Greg Murphy, produce product manager for Supervalu's Spokane, Wash., division, which serves 105 stores, said he needs to work on item proliferation in the year ahead. "There is only so much space in a warehouse," he said. "As it gains popularity we're going to have to start making some choices as to what we're going to carry and how much we're going to carry."
Goodwin said his division has taken a "real hard line" on items in recent months. "We've discontinued some just because we've gotten too wide," he said.
That doesn't mean he won't consider new items, though. "There's some new introductions here that look really interesting," he told SN at the convention.
Milton Fehr, director, produce merchandising, Associated Wholesale Grocers, Kansas City, Kan., which supplies some 350 stores, said to better handle pre-cut product, "we are looking at multi-shelf inserts and better temperature controls."
"Fresh cut requires a lower temperature than what we in the industry have been used to and that applies to wholesale and retail levels," said Fehr.
In addition to the need for better temperature controls, Fehr said he anticipates a space shortage at the warehouse "because we have so many new items."
Marvin Damrauer, vice president, produce operations, for Seaway Food Town, Maumee, Ohio, a 52-store chain, said the company has the refrigerated cases it needs to properly merchandise the products.

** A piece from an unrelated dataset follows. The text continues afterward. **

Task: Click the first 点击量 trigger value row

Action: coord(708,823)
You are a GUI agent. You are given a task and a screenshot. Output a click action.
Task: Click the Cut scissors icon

He added, however, that he's concerned about a lack of space in the near future.
"We are putting in so many new value-added items. There are so many varieties, it is going to be a real challenge," said Damrauer.
"We try to carry one label to better coordinate the department, but it is hard to say what we are going to do because there are so many nice items coming out," he said. "Value-added is growing for us."
For Hannaford Bros., a 115-store chain in Scarborough, Maine, handling pre-cut doesn't pose too great a problem, but maintaining a well-trained work force does, according to Gary Argiropoulos, category manager, floral and produce.
"Having the right people in the stores -- having trained people to do the job -- that is the biggest challenge," said Argiropoulos. "It is still a people business."
To try to maintain a solid workforce and reduce turnover, Hannaford Bros. offers training and a competitive salary, said Argiropoulos. "But sometimes it is hard to get people to think of it as a career."
Meanwhile, for Tidyman's, a 10-store operator based in Greenacres, Wash., implementing the standardized PLU codes is a challenge for the year ahead, said Kevin Cunningham, produce department manager.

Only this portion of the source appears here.